You guys are just jealous. I just hope he named them 11 and 12 so he can remember their names the next time he's asked on camera. Tall order, I get that.




Jeff Jesser -> RE: Around the NFL (News) - 2013 Season (5/9/2016 8:42:24 PM)

I wonder what this will do to AP so he can regain his "kid title" for the NFL. That guy is super driven. It may get interesting.




SoMnFan -> RE: Around the NFL (News) - 2013 Season (5/9/2016 8:43:40 PM)

[&:][&:][&:][&:]




SoMnFan -> RE: Around the NFL (News) - 2013 Season (5/9/2016 8:45:55 PM)

Think about our kids Jeff, (ya know, our 1, or 2, maybe that we have ...)
It'll be fun for them to see those kids come into the league in a couple decades ... it'll be fun seeing how many can get on one roster. Or against each other.
They'll be 25% of the league.




David Levine -> RE: Around the NFL (News) - 2013 Season (5/9/2016 9:11:04 PM)

quote:

ORIGINAL: SoMnFan

quote:

ORIGINAL: David Levine

Adam SchefterVerified @AdamSchefter
Antonio Cromartie welcomed twins on Sunday, his 11th and 12 children...

There's this thing they do to horny dogs ....

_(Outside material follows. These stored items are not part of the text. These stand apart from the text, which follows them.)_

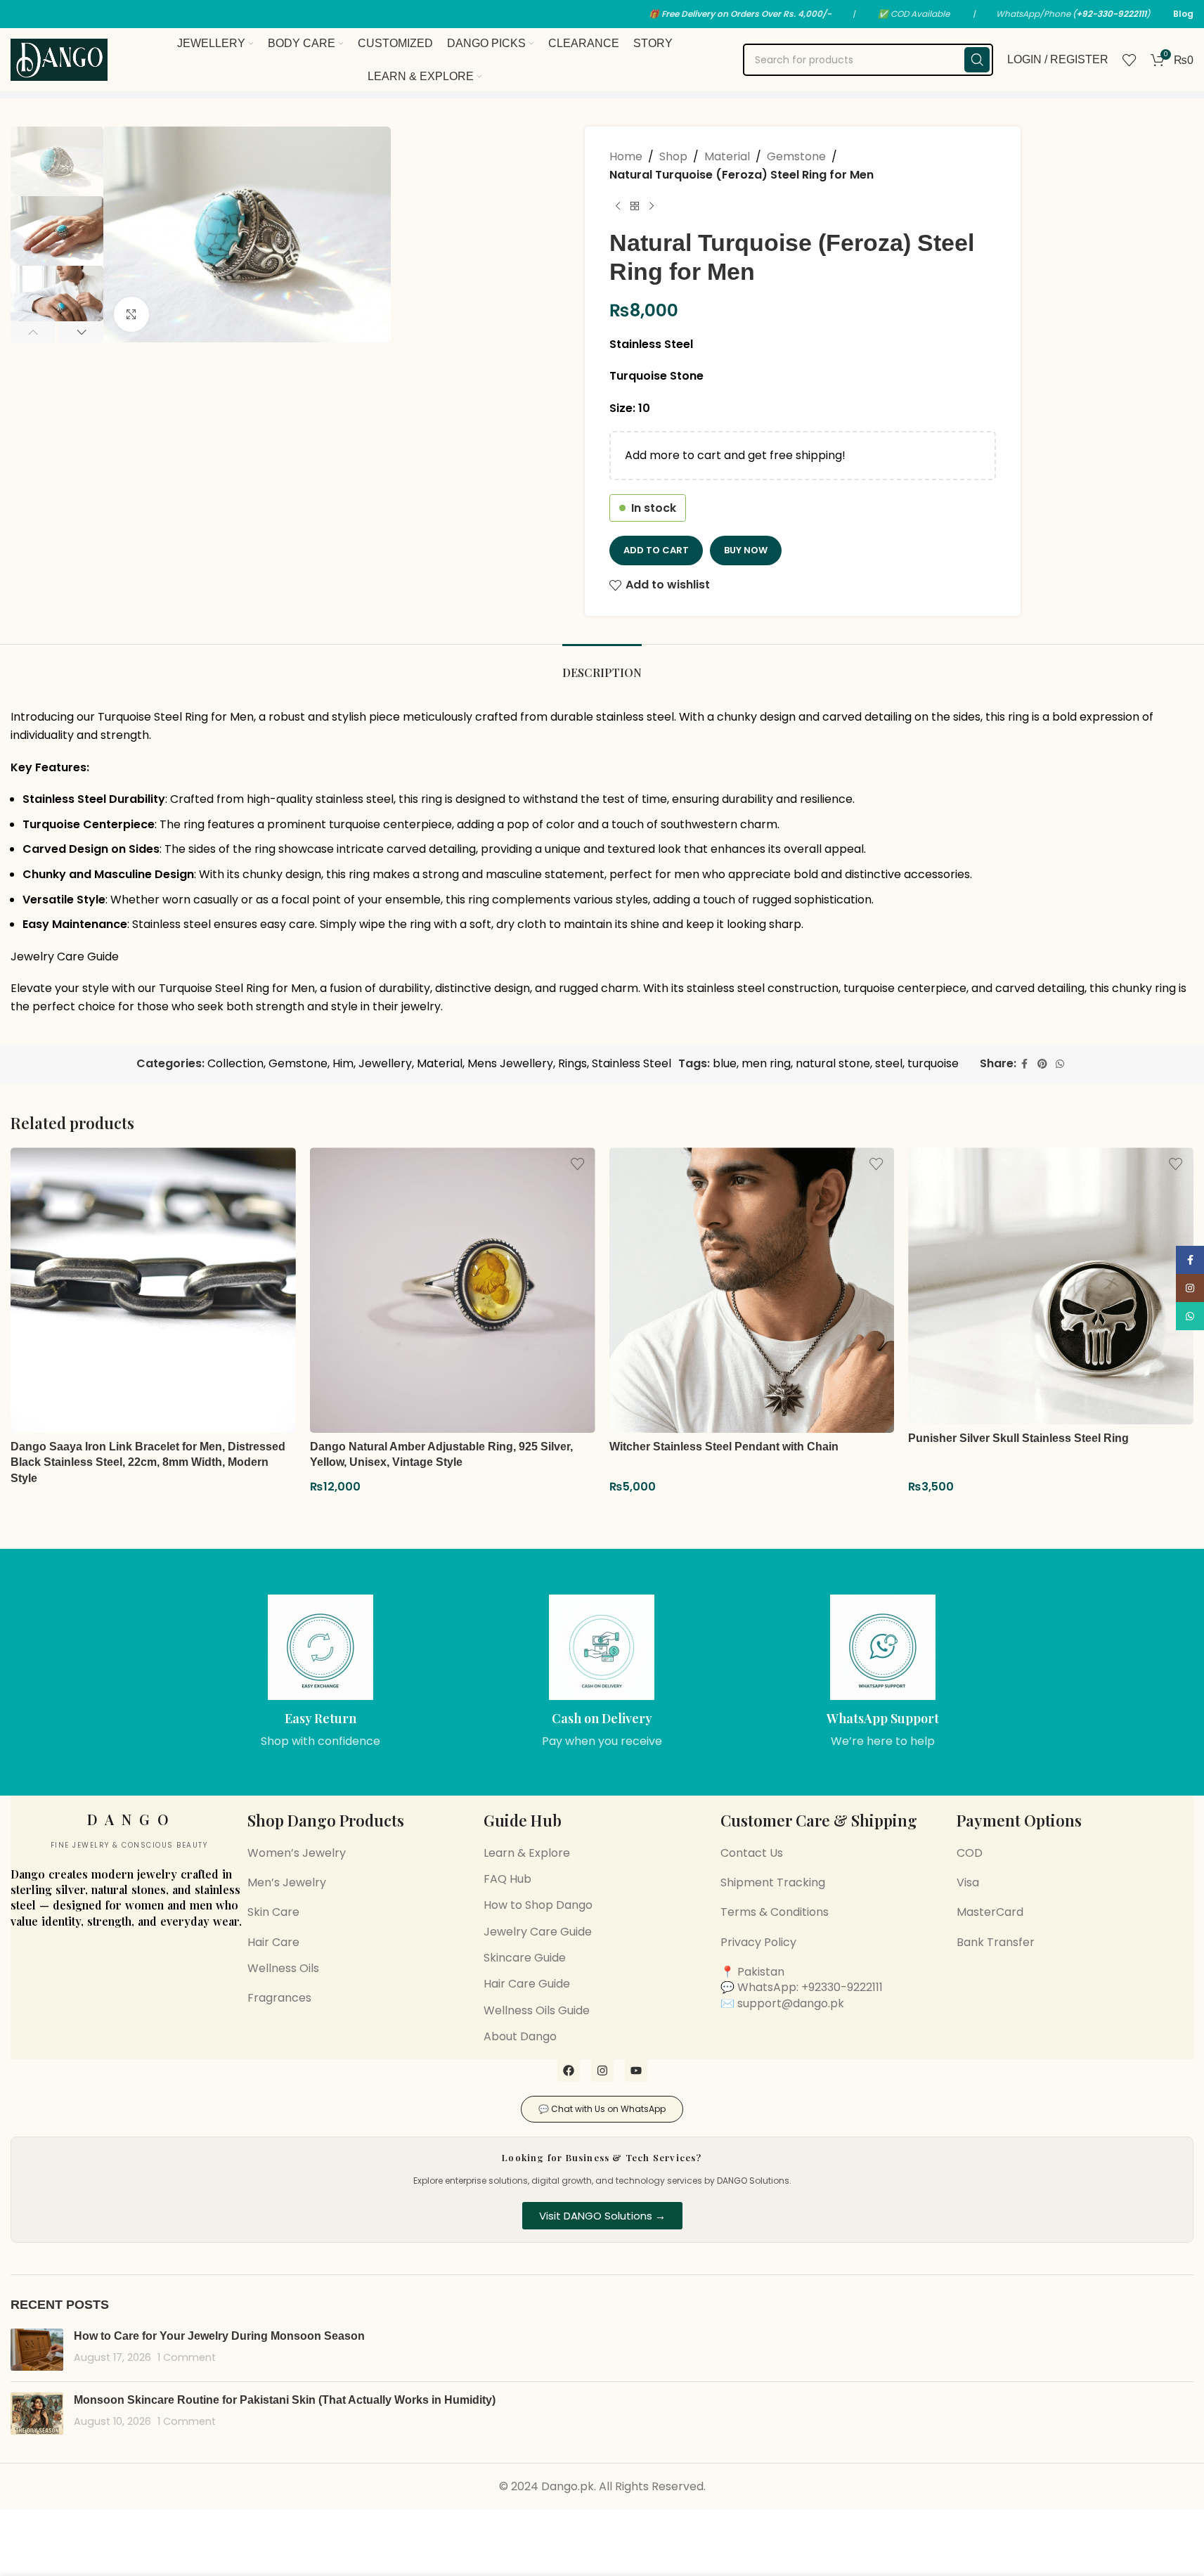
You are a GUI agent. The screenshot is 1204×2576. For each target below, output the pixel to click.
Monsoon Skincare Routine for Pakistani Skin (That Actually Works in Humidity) (285, 2400)
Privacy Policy (758, 1942)
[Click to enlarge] (131, 314)
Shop (673, 156)
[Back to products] (634, 206)
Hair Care (273, 1942)
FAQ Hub (507, 1879)
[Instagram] (602, 2070)
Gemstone (796, 156)
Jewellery (385, 1063)
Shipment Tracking (772, 1882)
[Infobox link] (321, 1672)
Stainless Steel (631, 1063)
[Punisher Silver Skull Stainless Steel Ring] (1050, 1285)
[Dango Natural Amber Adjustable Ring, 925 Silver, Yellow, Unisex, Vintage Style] (452, 1290)
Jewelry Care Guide (65, 956)
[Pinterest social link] (1042, 1064)
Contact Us (751, 1853)
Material (727, 156)
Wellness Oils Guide (537, 2010)
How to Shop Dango (538, 1905)
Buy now (746, 550)
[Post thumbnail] (37, 2350)
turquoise (933, 1063)
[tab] (602, 665)
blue (725, 1063)
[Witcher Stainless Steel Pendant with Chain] (752, 1290)
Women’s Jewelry (296, 1853)
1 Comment (186, 2357)
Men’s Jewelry (286, 1882)
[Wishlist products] (1129, 60)
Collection (235, 1063)
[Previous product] (617, 206)
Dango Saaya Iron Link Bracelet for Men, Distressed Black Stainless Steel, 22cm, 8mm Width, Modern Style (148, 1462)
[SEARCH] (977, 59)
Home (625, 156)
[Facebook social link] (1024, 1064)
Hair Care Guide (527, 1984)
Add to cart (656, 550)
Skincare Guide (525, 1958)
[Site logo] (59, 59)
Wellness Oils (283, 1968)
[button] (33, 331)
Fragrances (279, 1998)
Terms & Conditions (774, 1912)
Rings (572, 1063)
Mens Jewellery (510, 1063)
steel (888, 1063)
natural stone (833, 1063)
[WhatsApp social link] (1059, 1064)
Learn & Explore (527, 1853)
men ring (766, 1063)
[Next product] (651, 206)
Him (343, 1063)
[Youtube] (636, 2070)
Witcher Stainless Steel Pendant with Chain (724, 1447)
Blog (1183, 14)
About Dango (520, 2036)
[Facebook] (568, 2070)
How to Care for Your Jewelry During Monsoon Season (219, 2336)
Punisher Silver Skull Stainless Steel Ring (1018, 1438)
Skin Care (273, 1912)
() (1111, 14)
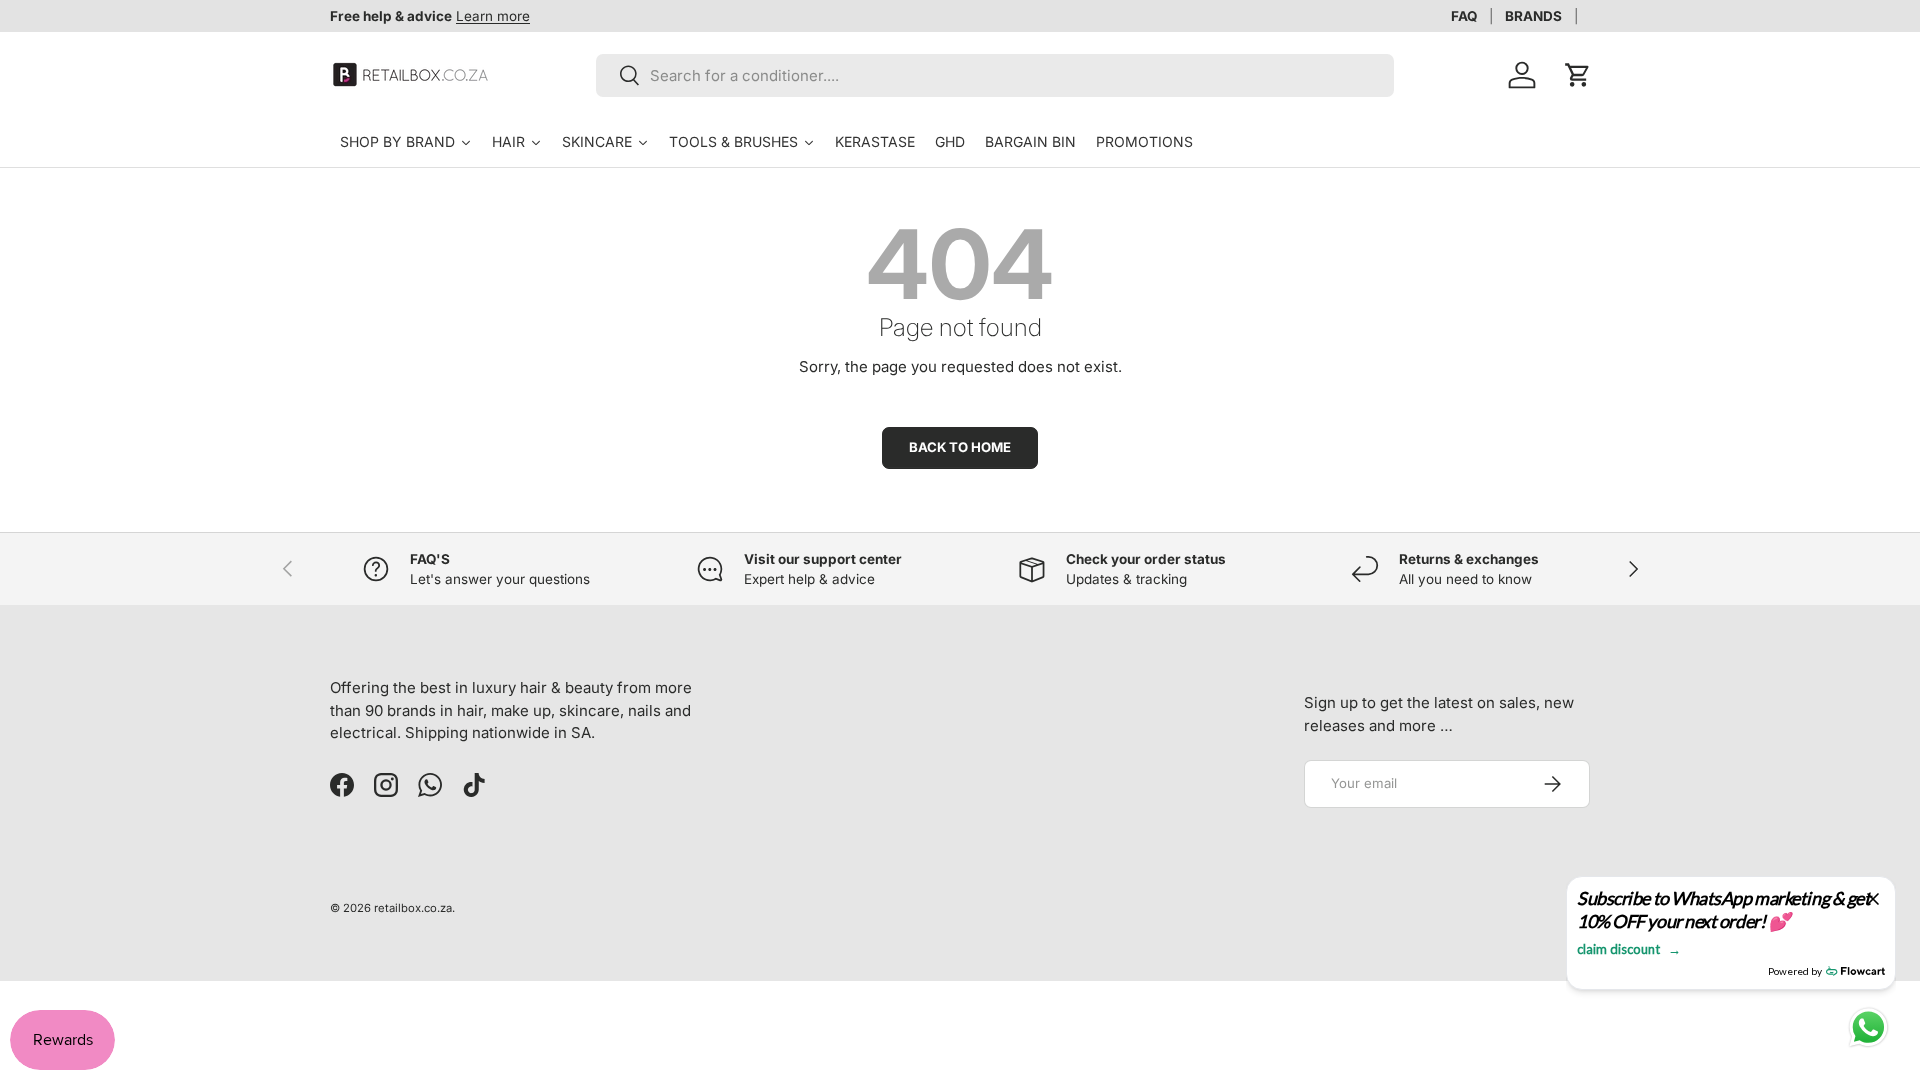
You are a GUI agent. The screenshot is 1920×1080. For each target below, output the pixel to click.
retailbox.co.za (413, 908)
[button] (1578, 75)
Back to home (960, 447)
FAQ (1464, 16)
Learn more (493, 16)
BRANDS (1533, 16)
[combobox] (995, 75)
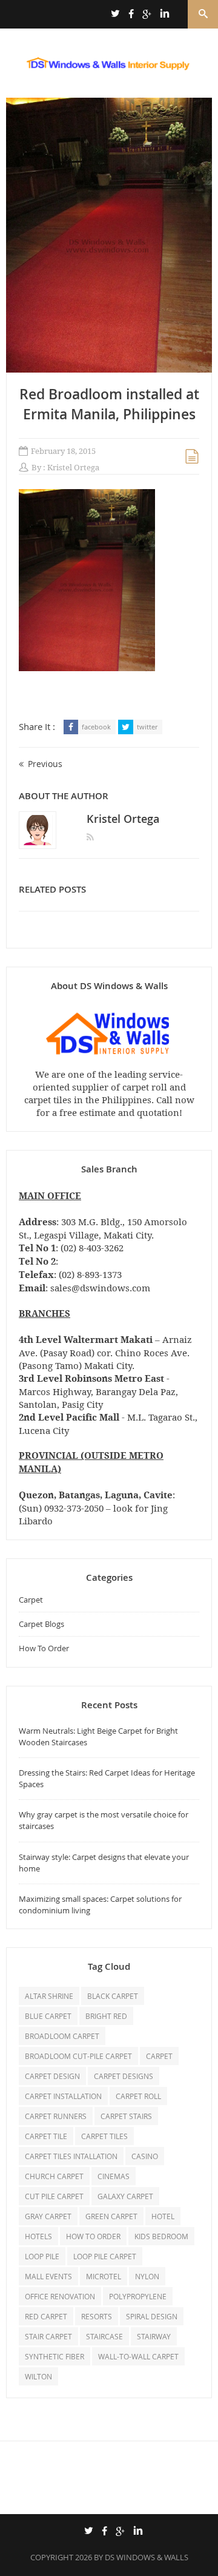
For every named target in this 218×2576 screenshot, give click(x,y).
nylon (147, 2276)
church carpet (54, 2176)
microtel (103, 2276)
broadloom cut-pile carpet (78, 2056)
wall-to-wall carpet (138, 2356)
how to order (93, 2236)
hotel (162, 2216)
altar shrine (49, 1996)
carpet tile (46, 2136)
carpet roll (138, 2096)
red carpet (46, 2316)
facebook (96, 726)
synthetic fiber (54, 2356)
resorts (96, 2316)
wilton (38, 2376)
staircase (104, 2336)
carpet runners (56, 2116)
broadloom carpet (62, 2036)
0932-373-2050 (74, 1508)
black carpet (112, 1996)
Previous (45, 763)
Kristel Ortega (73, 467)
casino (144, 2156)
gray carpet (48, 2216)
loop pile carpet (104, 2256)
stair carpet (48, 2336)
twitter (147, 726)
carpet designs (123, 2076)
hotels (38, 2236)
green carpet (111, 2216)
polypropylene (138, 2296)
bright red (106, 2016)
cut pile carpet (54, 2196)
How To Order (44, 1648)
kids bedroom (161, 2236)
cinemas (113, 2176)
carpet (159, 2056)
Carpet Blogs (41, 1623)
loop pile (42, 2256)
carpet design (52, 2076)
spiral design (151, 2316)
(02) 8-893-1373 (90, 1274)
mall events (48, 2276)
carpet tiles (104, 2136)
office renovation (60, 2296)
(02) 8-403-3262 (92, 1248)
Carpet (31, 1599)
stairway (154, 2336)
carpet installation (63, 2096)
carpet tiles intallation (71, 2156)
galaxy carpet (125, 2196)
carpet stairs (126, 2116)
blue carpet (48, 2016)
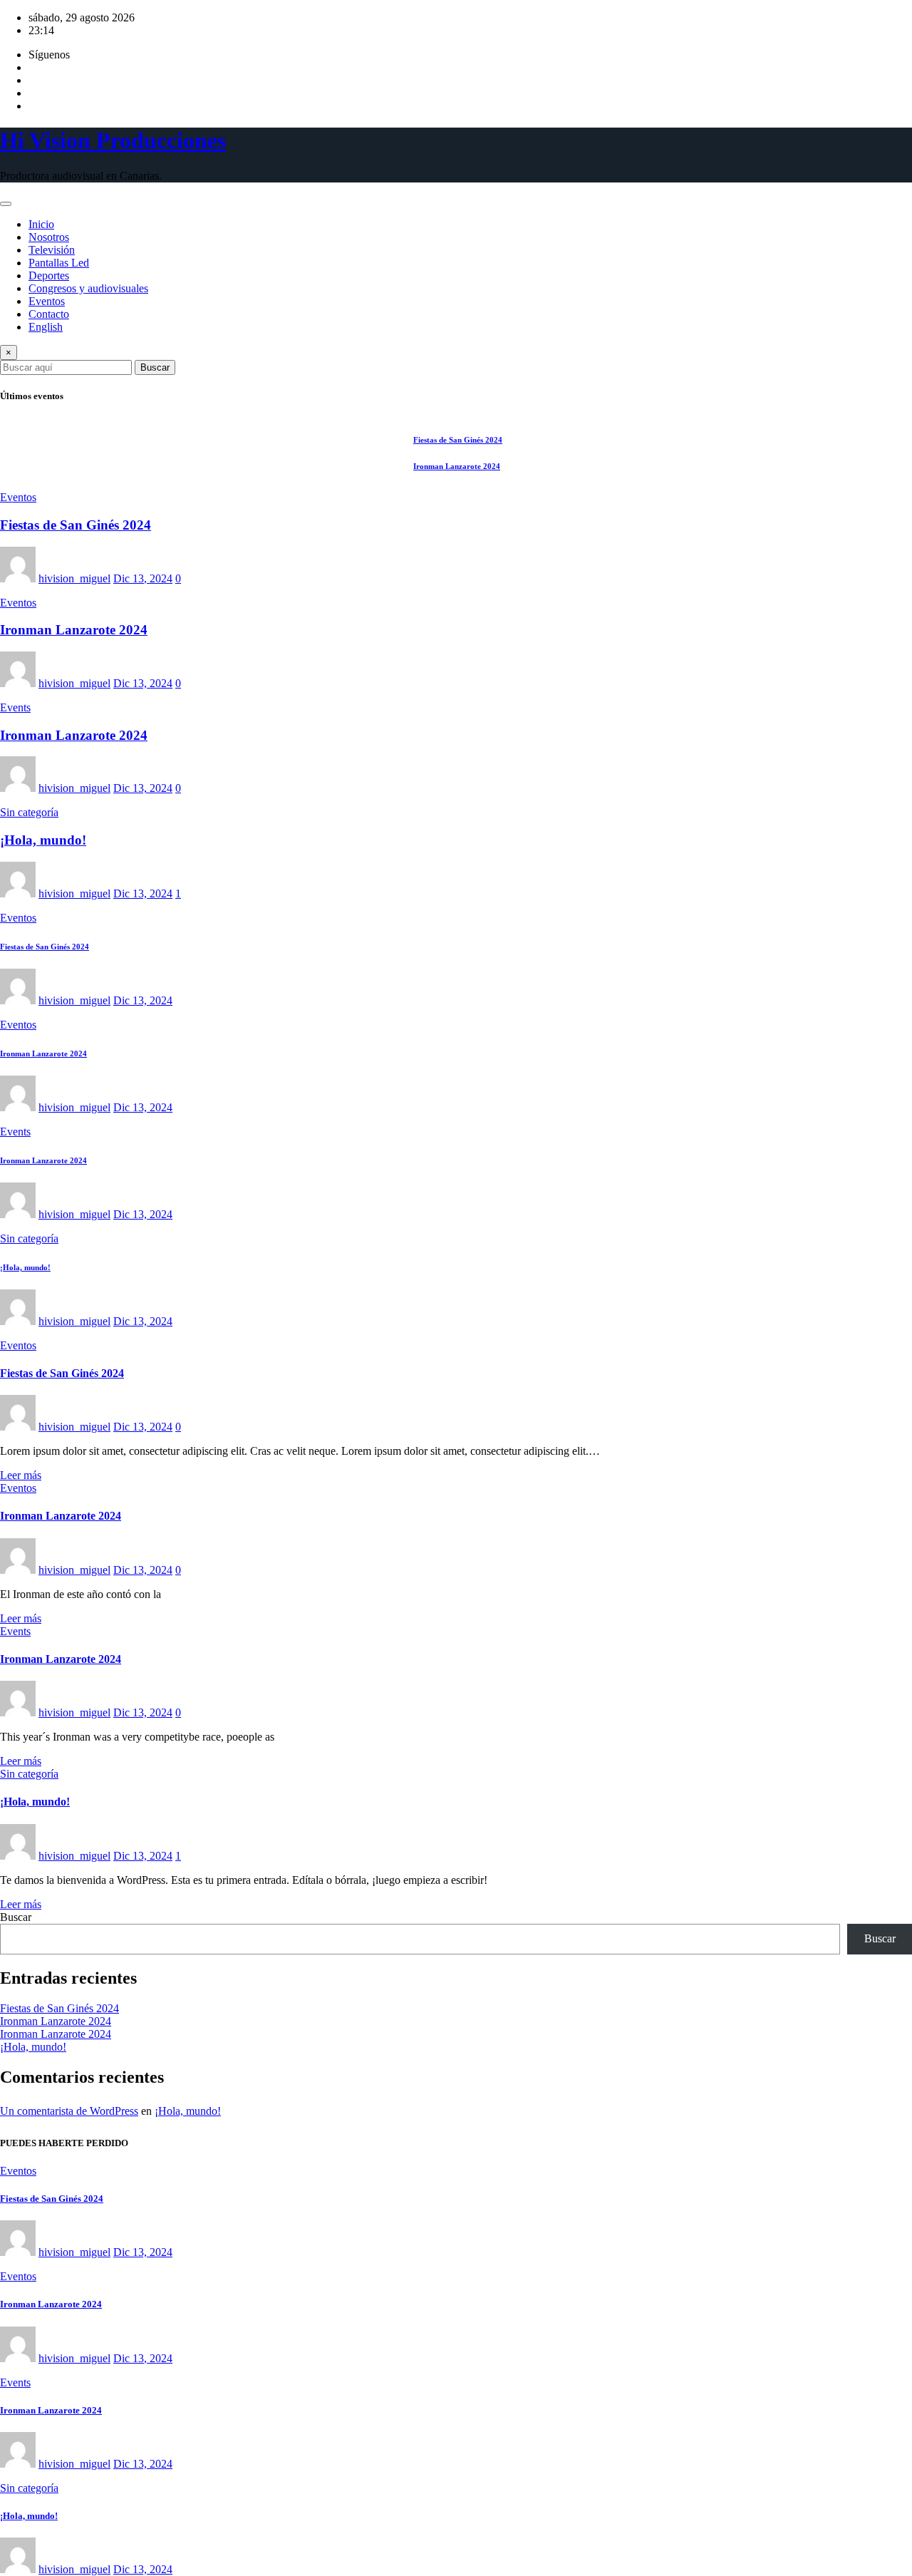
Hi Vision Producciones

"Cromatie’s wife, Terricka, gave birth to a boy — Jynx Revell-Antonio — and a girl — J’adore Nayvi — on Mother’s Day. The twins are Cromartie’s 11th and 12 children with the eighth different woman, and they were conceived despite Cromartie undergoing a vasectomy ."




SoMnFan -> RE: Around the NFL (News) - 2013 Season (5/9/2016 9:14:37 PM)

Well, its just bad luck then
My bad ... [&:]




thebigo -> RE: Around the NFL (News) - 2013 Season (5/9/2016 10:11:22 PM)

quote:

ORIGINAL: David Levine

quote:

ORIGINAL: SoMnFan

quote:

ORIGINAL: David Levine

Adam SchefterVerified @AdamSchefter
Antonio Cromartie welcomed twins on Sunday, his 11th and 12 children...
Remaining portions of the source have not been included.